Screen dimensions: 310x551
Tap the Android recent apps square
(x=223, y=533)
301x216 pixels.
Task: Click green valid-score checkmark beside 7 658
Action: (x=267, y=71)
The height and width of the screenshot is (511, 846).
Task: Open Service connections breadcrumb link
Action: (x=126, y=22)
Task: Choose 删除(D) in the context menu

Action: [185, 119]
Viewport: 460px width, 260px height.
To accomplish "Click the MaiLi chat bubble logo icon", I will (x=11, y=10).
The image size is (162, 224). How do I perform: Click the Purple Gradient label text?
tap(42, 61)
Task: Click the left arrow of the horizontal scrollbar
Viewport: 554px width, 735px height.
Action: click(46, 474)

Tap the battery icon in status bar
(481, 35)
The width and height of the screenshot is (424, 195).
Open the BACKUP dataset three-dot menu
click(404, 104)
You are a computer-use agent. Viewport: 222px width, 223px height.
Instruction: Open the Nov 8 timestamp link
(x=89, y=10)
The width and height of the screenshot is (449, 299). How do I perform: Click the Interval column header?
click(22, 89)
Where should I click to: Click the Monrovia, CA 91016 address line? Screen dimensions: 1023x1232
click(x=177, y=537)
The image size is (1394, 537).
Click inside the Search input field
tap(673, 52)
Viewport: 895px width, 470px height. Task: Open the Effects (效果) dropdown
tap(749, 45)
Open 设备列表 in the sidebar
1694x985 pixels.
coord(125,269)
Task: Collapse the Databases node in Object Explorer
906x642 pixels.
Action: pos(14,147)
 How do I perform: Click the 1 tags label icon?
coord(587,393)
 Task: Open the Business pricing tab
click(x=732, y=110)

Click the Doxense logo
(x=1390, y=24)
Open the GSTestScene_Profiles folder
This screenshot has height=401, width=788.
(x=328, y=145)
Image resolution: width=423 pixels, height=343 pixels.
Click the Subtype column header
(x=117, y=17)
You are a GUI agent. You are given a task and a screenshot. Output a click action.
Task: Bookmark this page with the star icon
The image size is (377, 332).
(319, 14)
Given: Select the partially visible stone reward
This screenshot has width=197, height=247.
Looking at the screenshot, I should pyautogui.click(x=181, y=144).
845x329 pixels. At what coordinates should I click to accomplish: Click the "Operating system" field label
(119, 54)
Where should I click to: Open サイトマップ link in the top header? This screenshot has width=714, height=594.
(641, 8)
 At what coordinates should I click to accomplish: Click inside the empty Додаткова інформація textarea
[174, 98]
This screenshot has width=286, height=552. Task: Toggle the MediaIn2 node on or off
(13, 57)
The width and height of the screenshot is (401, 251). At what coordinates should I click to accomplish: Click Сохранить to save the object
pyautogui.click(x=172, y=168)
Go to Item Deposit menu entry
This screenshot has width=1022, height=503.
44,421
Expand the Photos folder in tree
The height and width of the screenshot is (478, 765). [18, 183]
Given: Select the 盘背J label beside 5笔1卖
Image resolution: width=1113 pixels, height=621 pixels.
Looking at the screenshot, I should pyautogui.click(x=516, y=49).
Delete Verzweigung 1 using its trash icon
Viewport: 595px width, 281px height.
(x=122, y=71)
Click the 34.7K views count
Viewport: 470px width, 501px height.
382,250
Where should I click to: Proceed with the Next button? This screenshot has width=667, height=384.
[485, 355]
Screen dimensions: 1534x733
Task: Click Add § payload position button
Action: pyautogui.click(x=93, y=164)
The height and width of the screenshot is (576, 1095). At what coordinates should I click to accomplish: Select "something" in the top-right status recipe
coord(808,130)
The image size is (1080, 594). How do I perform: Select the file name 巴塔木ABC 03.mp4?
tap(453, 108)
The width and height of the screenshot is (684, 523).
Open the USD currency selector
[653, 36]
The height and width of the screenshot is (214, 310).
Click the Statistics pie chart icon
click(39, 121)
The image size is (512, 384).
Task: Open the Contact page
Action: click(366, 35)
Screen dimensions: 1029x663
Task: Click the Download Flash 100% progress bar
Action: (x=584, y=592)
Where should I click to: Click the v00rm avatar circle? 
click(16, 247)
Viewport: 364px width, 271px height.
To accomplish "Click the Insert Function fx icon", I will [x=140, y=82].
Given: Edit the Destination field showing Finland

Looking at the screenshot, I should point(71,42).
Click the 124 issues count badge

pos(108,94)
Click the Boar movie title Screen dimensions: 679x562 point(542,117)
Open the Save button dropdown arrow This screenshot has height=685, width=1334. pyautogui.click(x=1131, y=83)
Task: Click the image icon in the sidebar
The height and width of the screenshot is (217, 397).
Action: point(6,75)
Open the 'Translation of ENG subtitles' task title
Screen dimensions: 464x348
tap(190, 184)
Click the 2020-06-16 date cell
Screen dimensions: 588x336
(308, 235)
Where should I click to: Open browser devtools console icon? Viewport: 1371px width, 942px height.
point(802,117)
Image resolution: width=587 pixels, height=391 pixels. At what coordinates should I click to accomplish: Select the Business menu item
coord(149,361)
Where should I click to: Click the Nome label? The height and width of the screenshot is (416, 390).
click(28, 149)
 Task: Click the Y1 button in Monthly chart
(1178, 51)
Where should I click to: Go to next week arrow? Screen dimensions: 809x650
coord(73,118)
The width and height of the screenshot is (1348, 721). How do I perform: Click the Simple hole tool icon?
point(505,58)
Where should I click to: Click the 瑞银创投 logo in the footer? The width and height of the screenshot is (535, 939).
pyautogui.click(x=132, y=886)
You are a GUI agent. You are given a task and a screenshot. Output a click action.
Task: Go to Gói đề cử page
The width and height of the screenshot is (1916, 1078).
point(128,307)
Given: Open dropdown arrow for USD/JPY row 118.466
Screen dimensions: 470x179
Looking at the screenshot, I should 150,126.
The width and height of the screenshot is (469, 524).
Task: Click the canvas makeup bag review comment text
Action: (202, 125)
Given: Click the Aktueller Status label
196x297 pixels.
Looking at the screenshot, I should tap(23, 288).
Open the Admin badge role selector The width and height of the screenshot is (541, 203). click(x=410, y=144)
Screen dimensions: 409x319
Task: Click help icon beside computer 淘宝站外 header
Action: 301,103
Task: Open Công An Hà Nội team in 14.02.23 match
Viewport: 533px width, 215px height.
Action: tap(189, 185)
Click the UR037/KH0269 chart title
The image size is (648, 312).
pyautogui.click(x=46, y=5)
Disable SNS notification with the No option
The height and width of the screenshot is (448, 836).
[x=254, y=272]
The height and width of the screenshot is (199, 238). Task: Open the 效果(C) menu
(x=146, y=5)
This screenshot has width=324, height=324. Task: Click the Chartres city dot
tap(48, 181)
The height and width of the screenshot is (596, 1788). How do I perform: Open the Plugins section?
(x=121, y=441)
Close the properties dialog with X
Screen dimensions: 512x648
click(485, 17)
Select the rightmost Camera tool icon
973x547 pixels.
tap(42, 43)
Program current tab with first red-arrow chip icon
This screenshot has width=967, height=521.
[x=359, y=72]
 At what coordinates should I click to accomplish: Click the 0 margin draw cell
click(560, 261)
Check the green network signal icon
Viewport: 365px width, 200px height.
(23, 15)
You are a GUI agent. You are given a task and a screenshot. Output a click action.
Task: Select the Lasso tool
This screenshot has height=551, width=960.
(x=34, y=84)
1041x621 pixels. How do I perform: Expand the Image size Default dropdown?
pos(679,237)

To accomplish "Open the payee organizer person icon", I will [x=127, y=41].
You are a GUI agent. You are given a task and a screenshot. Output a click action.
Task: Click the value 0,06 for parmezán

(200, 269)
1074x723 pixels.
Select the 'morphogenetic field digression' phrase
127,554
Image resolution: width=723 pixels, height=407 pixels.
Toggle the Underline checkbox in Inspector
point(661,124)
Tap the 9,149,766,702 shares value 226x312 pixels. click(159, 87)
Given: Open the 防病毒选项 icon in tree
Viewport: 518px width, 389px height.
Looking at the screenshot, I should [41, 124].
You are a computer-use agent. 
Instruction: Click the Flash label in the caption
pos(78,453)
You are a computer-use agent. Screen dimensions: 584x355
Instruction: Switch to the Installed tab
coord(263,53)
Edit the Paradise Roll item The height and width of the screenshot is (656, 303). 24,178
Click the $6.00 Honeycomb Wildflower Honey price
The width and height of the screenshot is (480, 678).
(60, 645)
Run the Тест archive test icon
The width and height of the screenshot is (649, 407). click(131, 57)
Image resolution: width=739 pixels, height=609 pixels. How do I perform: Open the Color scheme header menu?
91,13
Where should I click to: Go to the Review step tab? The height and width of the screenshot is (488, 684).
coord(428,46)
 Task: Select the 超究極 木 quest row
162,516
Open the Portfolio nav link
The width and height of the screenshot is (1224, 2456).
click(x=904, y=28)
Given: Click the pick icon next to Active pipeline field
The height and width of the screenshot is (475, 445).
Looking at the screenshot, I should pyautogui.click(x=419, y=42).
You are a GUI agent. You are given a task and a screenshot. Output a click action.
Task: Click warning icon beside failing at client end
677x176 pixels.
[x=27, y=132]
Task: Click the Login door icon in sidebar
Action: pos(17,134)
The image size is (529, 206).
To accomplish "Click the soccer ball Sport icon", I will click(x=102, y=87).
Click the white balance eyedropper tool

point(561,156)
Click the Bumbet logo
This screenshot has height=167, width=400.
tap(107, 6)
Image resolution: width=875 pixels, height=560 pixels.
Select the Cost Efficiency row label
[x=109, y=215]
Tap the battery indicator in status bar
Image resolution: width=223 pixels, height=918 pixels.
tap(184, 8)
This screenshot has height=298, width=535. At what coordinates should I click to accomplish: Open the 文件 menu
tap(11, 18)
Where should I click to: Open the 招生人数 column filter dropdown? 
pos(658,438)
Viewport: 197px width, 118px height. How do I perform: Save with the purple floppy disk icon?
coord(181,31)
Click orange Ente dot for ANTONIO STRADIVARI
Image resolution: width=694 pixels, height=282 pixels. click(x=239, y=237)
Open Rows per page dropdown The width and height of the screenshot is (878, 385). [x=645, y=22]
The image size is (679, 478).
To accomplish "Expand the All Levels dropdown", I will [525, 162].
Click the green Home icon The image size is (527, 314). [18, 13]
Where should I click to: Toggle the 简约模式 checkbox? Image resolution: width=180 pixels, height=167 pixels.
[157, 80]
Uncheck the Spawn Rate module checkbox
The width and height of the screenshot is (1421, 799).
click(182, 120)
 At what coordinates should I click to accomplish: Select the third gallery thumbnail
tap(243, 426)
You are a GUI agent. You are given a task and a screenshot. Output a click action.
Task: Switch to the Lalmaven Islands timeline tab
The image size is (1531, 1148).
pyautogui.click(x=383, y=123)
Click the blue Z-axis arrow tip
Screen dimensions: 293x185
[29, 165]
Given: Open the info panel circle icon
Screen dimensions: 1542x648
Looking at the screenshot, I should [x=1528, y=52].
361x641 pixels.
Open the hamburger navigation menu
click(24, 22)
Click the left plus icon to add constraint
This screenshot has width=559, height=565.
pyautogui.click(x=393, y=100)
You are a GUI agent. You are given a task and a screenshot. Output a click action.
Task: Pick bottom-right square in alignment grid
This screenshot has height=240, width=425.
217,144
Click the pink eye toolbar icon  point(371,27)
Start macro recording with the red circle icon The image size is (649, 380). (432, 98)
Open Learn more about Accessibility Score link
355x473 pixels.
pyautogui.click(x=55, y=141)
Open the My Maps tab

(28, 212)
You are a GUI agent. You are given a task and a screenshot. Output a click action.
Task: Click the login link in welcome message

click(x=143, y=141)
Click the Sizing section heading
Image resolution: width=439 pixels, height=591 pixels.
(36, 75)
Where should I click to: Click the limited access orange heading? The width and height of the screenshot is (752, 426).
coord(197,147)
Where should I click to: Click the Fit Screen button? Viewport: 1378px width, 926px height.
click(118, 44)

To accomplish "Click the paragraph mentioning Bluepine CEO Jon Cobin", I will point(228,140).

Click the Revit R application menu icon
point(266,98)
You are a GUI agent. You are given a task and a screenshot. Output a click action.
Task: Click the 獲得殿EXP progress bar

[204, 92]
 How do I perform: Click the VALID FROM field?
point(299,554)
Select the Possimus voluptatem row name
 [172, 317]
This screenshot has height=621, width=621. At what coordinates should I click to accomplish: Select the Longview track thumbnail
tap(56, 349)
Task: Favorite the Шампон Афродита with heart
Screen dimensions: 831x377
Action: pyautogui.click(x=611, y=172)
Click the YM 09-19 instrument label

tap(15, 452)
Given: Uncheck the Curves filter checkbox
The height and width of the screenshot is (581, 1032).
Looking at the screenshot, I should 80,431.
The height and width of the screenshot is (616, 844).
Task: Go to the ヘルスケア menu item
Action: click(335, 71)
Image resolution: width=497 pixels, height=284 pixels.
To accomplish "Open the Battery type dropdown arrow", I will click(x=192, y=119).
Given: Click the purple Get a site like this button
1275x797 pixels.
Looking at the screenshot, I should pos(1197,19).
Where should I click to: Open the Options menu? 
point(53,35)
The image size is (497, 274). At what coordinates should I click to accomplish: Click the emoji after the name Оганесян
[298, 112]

-*-*-

▸ **WHAT TO PRODUCE**: Where the word "Uncheck" appears in a line of the entries above, count that line; give only the number.

▸ **RESPONSE FOR THIS EXERCISE**: 2